= Cheng Xuanying =

7th-century Chinese Taoist monk

Cheng Xuanying (成玄英 (Chéng Xuányīng, Ch'eng Hsüan-ying); fl. 631–655), courtesy name Zishi (子實), was a Taoist monk known to posterity as the "Master of Doctrines at Xihua Abbey" (西華法師) and was one of the principal representatives of the "School of Double Mystery" (Chongxuan) during the reigns of the emperors Taizong and Gaozong of the Tang dynasty. He is mainly known for his commentaries to the Daodejing and the Zhuangzi (also known as the Nanhua Zhenjing).

== Life ==
Cheng Xuanying was born sometime around the first decade of the seventh century, in Shan Prefecture in modern-day Henan. He lived in Donghai in seclusion until 631, when he was summoned to the Tang capital Chang'an and appointed the head monk of Xihua Abbey by the imperial decree of Emperor Taizong. The New Book of Tang does not mention being accorded the title of Master of Doctrines (法師), and it is likely that this was a later fabrication of the Song period. Prior to his summoning, he was a philosopher well known for his commentary on the popular Lingbao scripture, the Clarified Meaning of the Scripture of Universal Salvation (度人經疏義). Some scholars alternatively maintain that Cheng was summoned to the capital to serve as the disciple of Liu Jinxi 劉進喜 (fl. 620), a major representative of (Chongxuan) Daoist thought at the Institute of Education (文學館).

In 636 and 638 Cheng was present for a series of debates between Daoists and Buddhists at the temple of the monk Huijing (慧凈 b.578) along with Cai Zihuang (蔡子晃), a fellow Chongxuan adherent.

Cheng, again along with Cai, participated in the translation of the Daodejing into Sanskrit in 647, headed by the eminent Buddhist monk Xuanzang.

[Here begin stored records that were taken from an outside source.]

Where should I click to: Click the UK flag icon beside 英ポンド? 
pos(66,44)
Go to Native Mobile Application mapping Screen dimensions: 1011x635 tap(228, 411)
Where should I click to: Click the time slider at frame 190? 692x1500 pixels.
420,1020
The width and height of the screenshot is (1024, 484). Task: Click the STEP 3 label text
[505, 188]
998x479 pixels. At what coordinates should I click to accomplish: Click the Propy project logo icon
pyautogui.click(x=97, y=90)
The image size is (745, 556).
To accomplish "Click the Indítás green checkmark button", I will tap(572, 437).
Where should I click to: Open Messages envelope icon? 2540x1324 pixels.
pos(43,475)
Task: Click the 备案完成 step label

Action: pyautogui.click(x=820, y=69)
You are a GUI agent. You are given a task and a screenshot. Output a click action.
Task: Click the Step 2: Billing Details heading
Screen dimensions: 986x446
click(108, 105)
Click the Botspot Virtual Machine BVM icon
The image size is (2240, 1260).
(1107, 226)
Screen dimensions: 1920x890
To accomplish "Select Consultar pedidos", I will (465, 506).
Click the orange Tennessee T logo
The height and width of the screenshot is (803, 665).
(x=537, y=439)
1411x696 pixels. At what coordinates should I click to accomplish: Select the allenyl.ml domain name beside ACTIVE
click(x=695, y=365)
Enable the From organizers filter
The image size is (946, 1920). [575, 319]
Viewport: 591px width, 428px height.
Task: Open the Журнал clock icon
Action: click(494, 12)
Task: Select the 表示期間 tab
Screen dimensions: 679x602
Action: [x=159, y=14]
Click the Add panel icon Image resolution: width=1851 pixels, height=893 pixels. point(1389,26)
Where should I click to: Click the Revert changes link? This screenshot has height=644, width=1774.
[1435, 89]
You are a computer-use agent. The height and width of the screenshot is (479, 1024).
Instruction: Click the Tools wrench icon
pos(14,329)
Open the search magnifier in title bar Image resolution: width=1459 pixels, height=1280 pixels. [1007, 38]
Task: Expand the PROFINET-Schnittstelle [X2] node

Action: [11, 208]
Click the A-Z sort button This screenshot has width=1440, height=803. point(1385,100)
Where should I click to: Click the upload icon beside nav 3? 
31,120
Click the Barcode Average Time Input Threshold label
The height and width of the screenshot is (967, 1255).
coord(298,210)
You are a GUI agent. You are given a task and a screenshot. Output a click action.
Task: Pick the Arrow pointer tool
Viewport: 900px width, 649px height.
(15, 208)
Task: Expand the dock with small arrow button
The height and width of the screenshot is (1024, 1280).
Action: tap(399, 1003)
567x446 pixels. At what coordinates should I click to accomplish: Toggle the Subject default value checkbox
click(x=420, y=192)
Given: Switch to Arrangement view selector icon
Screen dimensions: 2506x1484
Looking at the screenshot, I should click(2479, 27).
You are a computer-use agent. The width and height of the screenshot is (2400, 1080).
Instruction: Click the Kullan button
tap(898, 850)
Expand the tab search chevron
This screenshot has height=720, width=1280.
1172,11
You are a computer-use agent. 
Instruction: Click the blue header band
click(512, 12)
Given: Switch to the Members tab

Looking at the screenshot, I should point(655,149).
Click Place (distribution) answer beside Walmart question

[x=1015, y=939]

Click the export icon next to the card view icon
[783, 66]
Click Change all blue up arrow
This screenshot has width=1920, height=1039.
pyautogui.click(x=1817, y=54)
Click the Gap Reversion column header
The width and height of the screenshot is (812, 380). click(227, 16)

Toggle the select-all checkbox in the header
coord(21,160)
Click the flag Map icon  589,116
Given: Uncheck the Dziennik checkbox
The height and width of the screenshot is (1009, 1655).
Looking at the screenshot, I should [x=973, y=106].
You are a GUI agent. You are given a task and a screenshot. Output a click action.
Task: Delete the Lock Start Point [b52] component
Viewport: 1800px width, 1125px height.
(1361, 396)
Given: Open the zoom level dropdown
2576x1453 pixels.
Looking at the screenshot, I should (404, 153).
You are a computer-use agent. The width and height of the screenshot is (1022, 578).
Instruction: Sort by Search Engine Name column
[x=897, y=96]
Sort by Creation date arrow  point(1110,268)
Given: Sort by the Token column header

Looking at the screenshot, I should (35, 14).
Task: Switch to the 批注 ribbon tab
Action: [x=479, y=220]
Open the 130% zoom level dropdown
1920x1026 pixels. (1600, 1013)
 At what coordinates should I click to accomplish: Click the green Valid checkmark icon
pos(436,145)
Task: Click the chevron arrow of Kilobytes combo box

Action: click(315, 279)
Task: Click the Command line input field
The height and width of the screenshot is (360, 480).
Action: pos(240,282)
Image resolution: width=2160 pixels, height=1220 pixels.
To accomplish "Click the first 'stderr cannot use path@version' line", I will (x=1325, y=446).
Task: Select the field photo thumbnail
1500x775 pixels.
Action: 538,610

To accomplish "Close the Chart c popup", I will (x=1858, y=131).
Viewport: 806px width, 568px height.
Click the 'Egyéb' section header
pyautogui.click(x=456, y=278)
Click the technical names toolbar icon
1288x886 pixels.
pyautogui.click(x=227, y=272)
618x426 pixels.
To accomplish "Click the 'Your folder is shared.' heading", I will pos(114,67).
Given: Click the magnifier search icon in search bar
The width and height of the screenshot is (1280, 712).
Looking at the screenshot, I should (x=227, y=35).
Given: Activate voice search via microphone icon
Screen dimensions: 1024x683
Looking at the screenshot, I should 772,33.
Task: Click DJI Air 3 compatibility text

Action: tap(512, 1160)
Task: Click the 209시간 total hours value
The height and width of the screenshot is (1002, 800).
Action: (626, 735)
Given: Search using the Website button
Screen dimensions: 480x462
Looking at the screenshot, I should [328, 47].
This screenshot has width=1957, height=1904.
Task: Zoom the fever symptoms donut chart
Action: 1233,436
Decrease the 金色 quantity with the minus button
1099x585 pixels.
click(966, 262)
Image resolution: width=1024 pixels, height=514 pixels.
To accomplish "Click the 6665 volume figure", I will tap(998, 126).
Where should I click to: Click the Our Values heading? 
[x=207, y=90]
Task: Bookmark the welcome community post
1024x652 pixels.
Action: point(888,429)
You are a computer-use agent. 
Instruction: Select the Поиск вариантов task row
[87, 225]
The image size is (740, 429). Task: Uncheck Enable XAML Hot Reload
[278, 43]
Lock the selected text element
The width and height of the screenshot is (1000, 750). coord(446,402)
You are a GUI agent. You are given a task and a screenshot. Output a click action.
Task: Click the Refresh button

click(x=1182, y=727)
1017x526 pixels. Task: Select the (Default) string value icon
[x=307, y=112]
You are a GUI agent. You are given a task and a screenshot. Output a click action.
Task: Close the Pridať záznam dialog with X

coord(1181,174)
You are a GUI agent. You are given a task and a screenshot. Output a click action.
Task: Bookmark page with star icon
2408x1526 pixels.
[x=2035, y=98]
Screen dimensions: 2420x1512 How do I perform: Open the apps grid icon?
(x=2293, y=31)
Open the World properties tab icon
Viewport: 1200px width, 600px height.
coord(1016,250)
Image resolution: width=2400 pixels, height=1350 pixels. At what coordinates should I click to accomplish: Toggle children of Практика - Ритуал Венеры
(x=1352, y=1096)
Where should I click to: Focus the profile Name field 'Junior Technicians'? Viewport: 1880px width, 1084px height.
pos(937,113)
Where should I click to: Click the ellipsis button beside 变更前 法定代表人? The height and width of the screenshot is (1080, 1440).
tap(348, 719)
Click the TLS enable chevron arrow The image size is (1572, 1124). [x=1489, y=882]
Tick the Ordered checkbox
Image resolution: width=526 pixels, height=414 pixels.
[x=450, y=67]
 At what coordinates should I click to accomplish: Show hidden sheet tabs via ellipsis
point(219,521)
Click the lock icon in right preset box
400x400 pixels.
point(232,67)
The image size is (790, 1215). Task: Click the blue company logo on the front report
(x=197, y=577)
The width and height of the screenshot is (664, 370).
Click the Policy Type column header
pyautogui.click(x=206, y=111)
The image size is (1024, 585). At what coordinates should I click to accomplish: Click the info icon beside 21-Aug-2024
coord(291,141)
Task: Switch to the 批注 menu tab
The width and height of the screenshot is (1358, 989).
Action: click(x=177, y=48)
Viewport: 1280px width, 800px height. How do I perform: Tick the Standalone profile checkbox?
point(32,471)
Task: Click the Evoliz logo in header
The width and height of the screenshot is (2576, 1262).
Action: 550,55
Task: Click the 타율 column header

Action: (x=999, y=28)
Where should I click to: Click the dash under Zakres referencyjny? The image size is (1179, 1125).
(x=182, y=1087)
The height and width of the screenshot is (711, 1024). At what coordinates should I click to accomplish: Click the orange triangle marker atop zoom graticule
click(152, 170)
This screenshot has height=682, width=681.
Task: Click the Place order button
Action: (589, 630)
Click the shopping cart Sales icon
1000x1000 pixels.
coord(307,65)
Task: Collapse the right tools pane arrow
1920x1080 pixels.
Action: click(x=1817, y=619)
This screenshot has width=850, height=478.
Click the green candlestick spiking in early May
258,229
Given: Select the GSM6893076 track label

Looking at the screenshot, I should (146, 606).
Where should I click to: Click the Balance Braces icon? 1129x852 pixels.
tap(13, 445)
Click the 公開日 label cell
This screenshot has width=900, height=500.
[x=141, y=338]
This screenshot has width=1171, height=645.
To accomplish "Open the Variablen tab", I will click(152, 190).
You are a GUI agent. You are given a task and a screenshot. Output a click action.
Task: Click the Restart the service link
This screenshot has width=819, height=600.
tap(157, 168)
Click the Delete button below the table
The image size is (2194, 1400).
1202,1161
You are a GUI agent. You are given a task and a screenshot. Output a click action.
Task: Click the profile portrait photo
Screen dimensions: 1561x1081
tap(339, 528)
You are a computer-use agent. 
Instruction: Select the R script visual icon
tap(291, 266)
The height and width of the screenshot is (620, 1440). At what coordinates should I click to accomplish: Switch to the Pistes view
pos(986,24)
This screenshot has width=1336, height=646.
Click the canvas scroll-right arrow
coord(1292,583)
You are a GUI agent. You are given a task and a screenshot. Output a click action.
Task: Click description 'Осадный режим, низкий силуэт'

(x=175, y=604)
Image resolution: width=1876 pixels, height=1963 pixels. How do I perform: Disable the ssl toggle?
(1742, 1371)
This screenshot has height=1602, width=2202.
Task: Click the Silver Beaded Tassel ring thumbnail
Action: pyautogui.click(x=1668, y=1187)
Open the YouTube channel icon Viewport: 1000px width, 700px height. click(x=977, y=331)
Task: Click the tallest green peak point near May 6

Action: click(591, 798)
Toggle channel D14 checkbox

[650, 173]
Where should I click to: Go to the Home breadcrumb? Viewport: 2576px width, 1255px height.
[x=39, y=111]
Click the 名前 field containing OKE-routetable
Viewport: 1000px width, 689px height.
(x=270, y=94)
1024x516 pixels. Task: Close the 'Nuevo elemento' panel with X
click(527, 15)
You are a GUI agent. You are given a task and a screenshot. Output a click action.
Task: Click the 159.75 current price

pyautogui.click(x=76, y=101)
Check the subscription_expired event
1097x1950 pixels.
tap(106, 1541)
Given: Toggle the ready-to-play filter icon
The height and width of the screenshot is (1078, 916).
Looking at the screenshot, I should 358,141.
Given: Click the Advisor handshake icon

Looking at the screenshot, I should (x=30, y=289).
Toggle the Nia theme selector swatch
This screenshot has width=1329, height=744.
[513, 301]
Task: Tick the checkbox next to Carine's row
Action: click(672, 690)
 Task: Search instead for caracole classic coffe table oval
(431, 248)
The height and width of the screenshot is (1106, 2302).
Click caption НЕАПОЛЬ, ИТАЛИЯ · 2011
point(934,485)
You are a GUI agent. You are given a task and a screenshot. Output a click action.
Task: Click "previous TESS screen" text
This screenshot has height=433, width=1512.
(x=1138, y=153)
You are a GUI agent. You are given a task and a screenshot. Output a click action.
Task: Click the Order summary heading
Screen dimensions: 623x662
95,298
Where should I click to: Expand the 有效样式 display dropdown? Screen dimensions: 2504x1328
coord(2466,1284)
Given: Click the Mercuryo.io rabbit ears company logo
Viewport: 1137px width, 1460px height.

Cheng was responsible for explaining the meaning of the Daodejing to Xuanzang in order to translate it. Xuanying wanted to translate the term Dao as bodhi, but Xuanzang rejected it in favour of mārga (मार्ग "road/path"). He also requested that the Heshanggong commentary be translated as well, which Xuanzang similarly denied.

In 647 Cheng and Zhang Huiyuan (張惠元) were commissioned to investigate the major Daoist scripture known as the Sanhuangjing. They determined it was "an absurdly written document, in no way composed in the current time", and all copies of the text were then ordered burned by Emperor Taizong, leading to the near-total destruction of all copies of the scripture.

Cheng was banished to Yuzhou (郁州) around 653 following a drought during the Yonghui reign (650-655) of Emperor Gaozong, likely due to his interpretation of the Classic of Changes as explaining the occurrence of natural disasters, which the court saw as a prognostication of the drought. He died sometime between 685 and 690.

== Commentaries ==
Cheng wrote one of the more significant commentaries to the Zhuangzi, the Subcommentary to the Zhuangzi (Zhuāngzǐ shū 莊子疏). His commentary, valued for its concise explanations and character glosses, is a sub-commentary to Guo Xiang's; traditionally, both commentaries have been handed down together. Both commentaries have been handed down to posterity in the Daozang as the Commentary and Subcommentary on the True Scripture of Southern Florescence (Nánhúa Zhēnjīng Zhùshū 南華真經注疏) in 30 juan (chapters).

Cheng also wrote 2 juan of commentary on the Daodejing, and 7 juan of sub-commentary on the Laozi kaiti xujue (老子開題序訣義疏). Fragments of these texts have survived in quotations. Cheng's commentary focuses on first using the Mystery (玄 xuan) to transcend Being (有 you) and Nonbeing (無 wu), and then to transcend the Mystery itself. Cheng believed that the Dao "is eternally deep and still, it is neither form nor sound, neither personal name nor style; solitary, it alone surpasses the logic of the tetralemma, vague and indistinct it goes beyond the hundred negations".

Cheng's commentary on the Lingbao Scripture of Universal Salvation, the Clarified Meaning of the Scripture of Universal Salvation (度人經疏義), was extremely popular in its time and likely resulted in his summoning to Chang'an in 631. It is preserved in the Daozang. Additionally, Cheng composed a work in 5 juan on the Classic of Changes, the Diagram on the Circulation and Development of the Changes of Zhou (周易流演窮寂圖), which is lost and rarely-mentioned. Records of the work say it "examined across and synthesised all sixty-four hexagrams and explained the Nine Palaces, extrapolating the weal and woe of the state down to the months and days". This evaluation coincides with exegesis on the Changes found in Cheng's commentary on the Scripture of Universal Salvation.